Sorrell noted that with so much focused on how much consumers and their behaviors have changed, changes in business aren’t getting as much attention. Since the financial meltdown of 2008, consumers haven’t changed as vastly as corporations have, he said. “Businesses are now totally focused on quarterly results,” Sorrell said, adding that this often leads to bad decisions. “You can’t cut your way to success.”

This focus doesn’t surprise Sorrell considering the circumstances. Two examples: Disrupters like Uber are displacing traditional businesses; and C-level turnover is rampant. It’s the perfect storm of these circumstances that has led to today’s focus on quarterly earnings, he said.

It also leads to clients wanting more for less. “I have no issue with that,” Sorrell said, with the caveat that clients then need to work constructively with their agencies to find a mutually beneficial outcome. He added that clients also need to be comfortable looking at what’s ahead and taking action based on that. “They need to stop looking at their shoes and look at the horizon.”

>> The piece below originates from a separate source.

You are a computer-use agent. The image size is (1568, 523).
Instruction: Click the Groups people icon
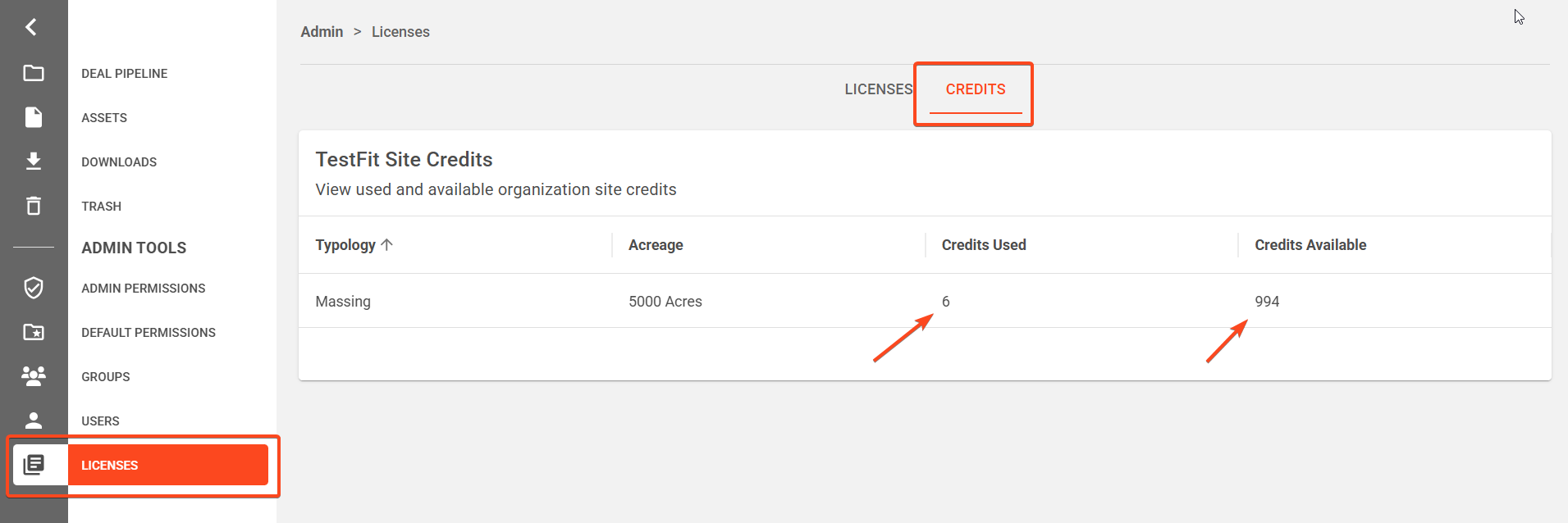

Sorrell talked about four areas WPP focuses on to be successful that any marketer could adapt in their own business. Number one is talent: “You have to have the best talent,” he said. “It’s a differentiator.” But you also need to invest in technology, data, and content.

Beyond that, success is about maintaining forward momentum. “We’re trying to get traditional [marketing] to be more digital, and get digital to be super-digital,” he said, adding that doing so will help to build more awareness of the value of marketing.

Showing value through results

Sorrell was setting the stage for authors Shane Atchison, global CEO, and Jason Burby, president Americas, of WPP agency Possible, to discuss Does It Work? The new book, which includes a forward by Sorrell, outlines 10 ways to show the value of marketing that Sorrell discussed in his welcome remarks.

In discussing the genesis of Does It Work? Atchison explained that marketers today need to be accountable and measure what matters. “It’s rare to see a hypothesis in a creative brief,” he said. Atchison also emphasized the importance of goals in marketing, for accountability and for showing marketing’s value—as well as to have a point of reference for success. “If you don’t have variance to a goal, you don’t have a goal,” he said.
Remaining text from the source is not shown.